Regulators Defend Derivatives Rule

Regulators approved a rule on Wednesday that spells out the type of derivatives dealers that will soon face federal oversight, a crucial piece of the broader regulation for the market that played a major role in the financial crisis.

The rule, which defines the universe of so-called swaps dealers, has been one of the more contentious rules stemming from the Dodd-Frank regulatory overhaul law. Dodd-Frank, passed in response to the crisis, sought to create new oversight and capital requirements on the firms that arrange swaps.

The Securities and Exchange Commission’s five members approved the rule unanimously, while the Commodity Futures Trading Commission voted 4 to 1 in favor of it.

In passing the rule, the agencies rejected criticism that the plan was too lax on the derivatives industry. The rule will exempt energy firms, banks and other companies that arrange less than $8 billion worth a year of swaps, the derivative contracts tied to interest rates and commodities like oil and gas. After five years, the threshold would be lowered to $3 billion. But when regulators first proposed the rules in late 2010, they set the de minimis exemption at $100 million.

As DealBook reported on Tuesday, one limited set of regulatory data suggests that 85 percent of companies would not be subject to oversight under the $8 billion exemption.

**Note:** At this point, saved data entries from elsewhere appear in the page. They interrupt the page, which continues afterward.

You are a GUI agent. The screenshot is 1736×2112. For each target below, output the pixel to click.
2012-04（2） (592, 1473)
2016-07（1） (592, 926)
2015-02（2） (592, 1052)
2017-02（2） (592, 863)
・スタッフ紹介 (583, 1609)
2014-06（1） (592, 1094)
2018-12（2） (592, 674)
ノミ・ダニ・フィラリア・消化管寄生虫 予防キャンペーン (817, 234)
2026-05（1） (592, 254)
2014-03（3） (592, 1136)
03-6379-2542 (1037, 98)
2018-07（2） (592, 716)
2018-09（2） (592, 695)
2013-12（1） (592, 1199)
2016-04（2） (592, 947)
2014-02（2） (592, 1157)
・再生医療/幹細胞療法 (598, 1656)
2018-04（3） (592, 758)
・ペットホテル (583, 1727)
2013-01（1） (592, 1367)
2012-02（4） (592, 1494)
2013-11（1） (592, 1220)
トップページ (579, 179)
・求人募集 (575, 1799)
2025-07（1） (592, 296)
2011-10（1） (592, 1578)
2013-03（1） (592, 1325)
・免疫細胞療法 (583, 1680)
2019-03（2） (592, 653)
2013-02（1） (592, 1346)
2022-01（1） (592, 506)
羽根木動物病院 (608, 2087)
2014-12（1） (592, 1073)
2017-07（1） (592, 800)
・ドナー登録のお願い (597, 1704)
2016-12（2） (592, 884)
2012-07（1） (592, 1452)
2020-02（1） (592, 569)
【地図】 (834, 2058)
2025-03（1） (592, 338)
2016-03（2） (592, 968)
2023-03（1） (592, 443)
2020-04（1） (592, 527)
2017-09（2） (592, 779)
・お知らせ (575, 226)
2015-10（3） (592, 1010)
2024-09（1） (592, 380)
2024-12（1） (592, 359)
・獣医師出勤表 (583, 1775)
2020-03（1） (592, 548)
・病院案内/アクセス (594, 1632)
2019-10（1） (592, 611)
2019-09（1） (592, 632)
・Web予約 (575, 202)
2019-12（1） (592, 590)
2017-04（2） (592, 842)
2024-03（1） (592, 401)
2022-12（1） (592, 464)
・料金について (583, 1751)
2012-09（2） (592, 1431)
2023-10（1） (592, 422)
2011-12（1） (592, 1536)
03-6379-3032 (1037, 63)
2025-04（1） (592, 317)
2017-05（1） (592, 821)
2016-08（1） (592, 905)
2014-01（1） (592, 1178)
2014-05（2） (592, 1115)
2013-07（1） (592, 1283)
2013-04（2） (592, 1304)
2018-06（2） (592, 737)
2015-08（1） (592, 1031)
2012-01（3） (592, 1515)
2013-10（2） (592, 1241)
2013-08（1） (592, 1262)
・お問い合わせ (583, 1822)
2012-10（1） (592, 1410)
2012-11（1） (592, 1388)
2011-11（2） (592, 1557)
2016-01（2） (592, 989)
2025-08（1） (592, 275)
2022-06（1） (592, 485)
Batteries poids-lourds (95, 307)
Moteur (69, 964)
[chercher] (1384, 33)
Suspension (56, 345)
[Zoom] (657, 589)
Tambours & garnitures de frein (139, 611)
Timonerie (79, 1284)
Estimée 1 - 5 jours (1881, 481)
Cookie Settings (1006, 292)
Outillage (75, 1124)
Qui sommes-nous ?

But some regulators say that the number of exempt firms is largely irrelevant. Of greater importance, they say, is that their rule still would capture the vast majority of swaps contracts because it applies to the big banks like Goldman Sachs that arrange most of the deals.

“As the swap dealing market is dominated by large entities, though, I believe that the final swap dealer definition will encompass the vast majority of swap dealing activity, as Congress had intended,” Gary Gensler, chairman of the C.F.T.C., said at a public meeting in Washington on Wednesday.

He then directed a statement at critics of the rule. “For those who question the level of the de minimis, we considered the threshold in the context of an overall $300 trillion notional swaps market,” he said, noting that $8 billion was hardly significant amid this huge market.

The $8 billion threshold, he said, represented $32 million in notional value of derivatives trading per day. “Putting this in perspective, the interest rate swap market, transacts, on average, over $500 billion notional per day,” Mr. Gensler said. “As further reference, this year the futures markets for crude oil traded, on average, $65 billion of notional per day.”

Under the rule, the C.F.T.C and S.E.C. must study whether the $8 billion figure is appropriate. The agencies could change the figure if it proved too high or low.

Bart Chilton, a Democratic member of the C.F.T.C. who supported the rule but sounded a note of caution that the $8 billion threshold “erred on the high side,” welcomed the study as a way to add clarity to the debate.

“We’ll have the study,” he said, and “we can do the right thing and we can come up with a more appropriate, fine-tuned” rule down the road.